La légalité de l’accord s’apprécie au jour de sa conclusion

Raisonnement censuré par la Cour de cassation : elle décide que le juge saisi d’un recours en nullité contre les conventions ou accords collectifs apprécie leur conformité au regard des dispositions légales et réglementaires en vigueur lors de la conclusion de ces conventions ou accords, et non lors de leur entrée en vigueur.

En l’espèce, la cour d’appel a donc valablement retenu que les dispositions de l’article 10 de l’accord de branche, qui autorisaient le décompte du temps de travail des ambulanciers par un autre document que la feuille de route obligatoire, étaient illicites car non conformes aux dispositions réglementaires applicables à la date de sa conclusion. Et ce, peu important que les partenaires sociaux aient prévu une entrée en vigueur de l’accord après son extension et qu’ils aient demandé au ministre une évolution de la réglementation applicable.

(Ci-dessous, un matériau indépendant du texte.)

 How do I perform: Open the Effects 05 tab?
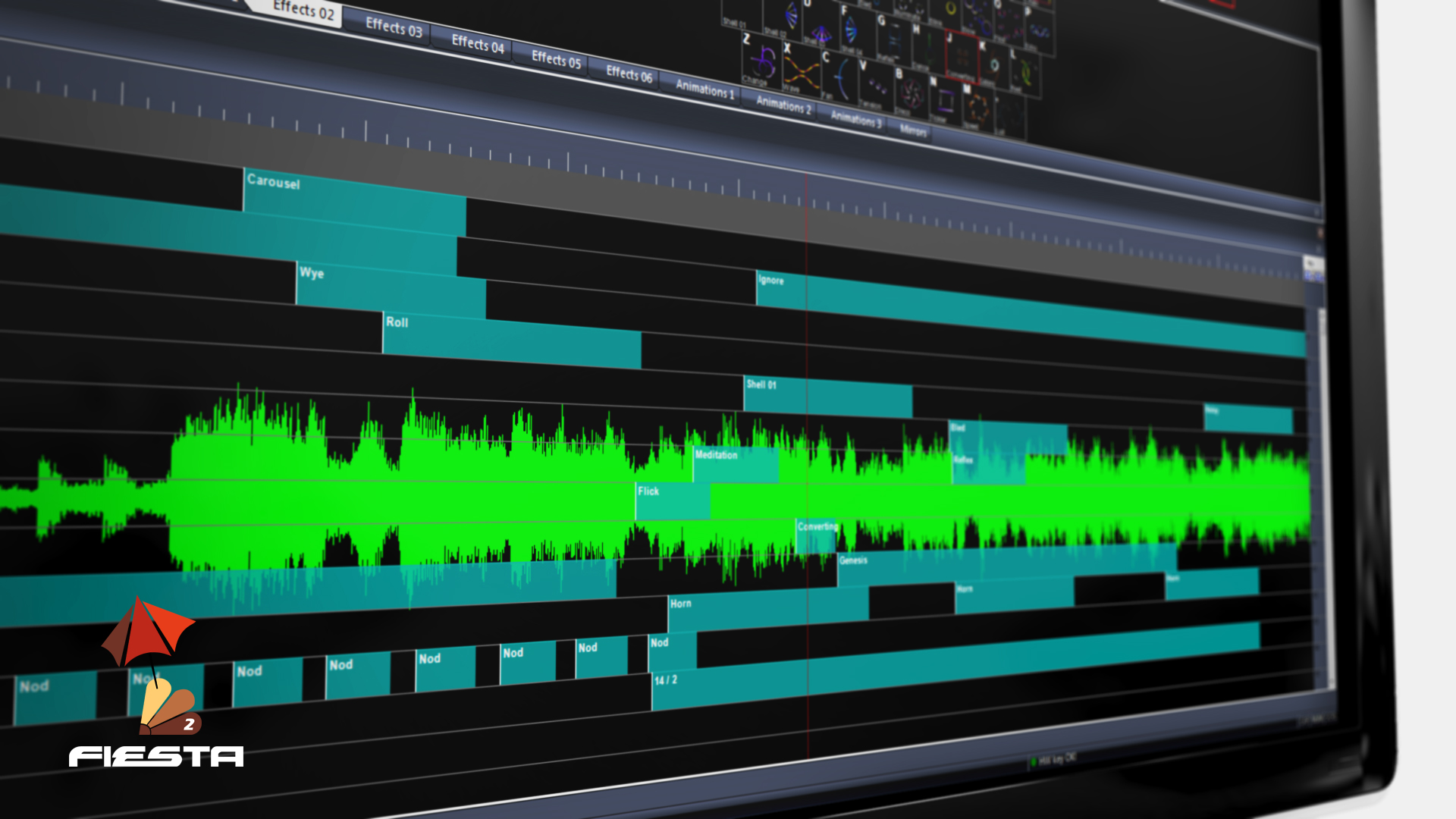(x=556, y=60)
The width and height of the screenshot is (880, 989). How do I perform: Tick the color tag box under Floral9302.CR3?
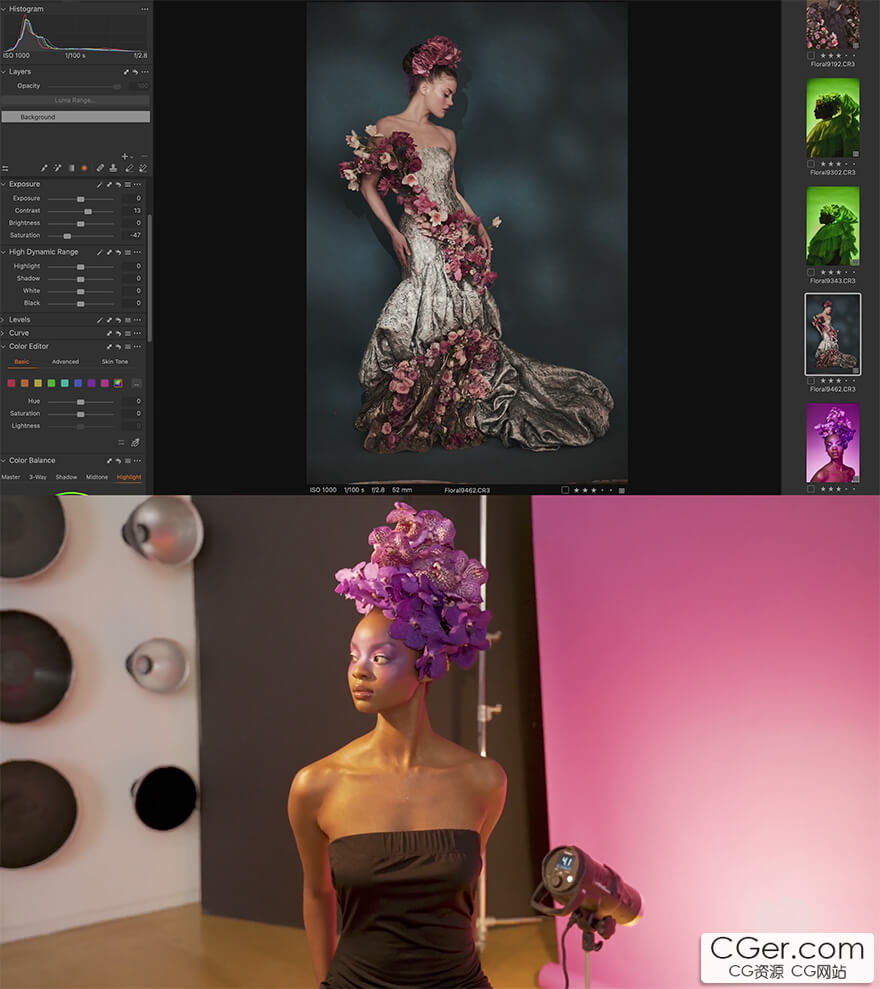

► La cour d’appel a relevé, d’une part, que les moyens d’enregistrement permettant le contrôle du temps de travail envisagés par l’accord collectif ne reprenaient pas toutes les informations contenues dans la feuille de route rendue obligatoire par les dispositions réglementaires et, d’autre part, que la procédure de validation contradictoire des temps de travail lorsqu’ils étaient enregistrés par un autre moyen que la feuille de route ne permettait pas de vérifier que les modalités choisies offriraient autant de garanties que la feuille de route, la définition d’un modèle unique de feuille de route applicable à l’ensemble des salariés du secteur évitant pour les intéressés toute incertitude sur les modalités de décompte de leurs temps de travail.

C’est donc bien au moment de sa conclusion que doit s’apprécier la conformité d’un accord collectif aux dispositions légales et réglementaires, quelle que soit sa date d’application. L’application de cette règle peut, comme en l’espèce, conduire à l’annulation d’une disposition conventionnelle alors même qu’elle n’est pas encore entrée en vigueur.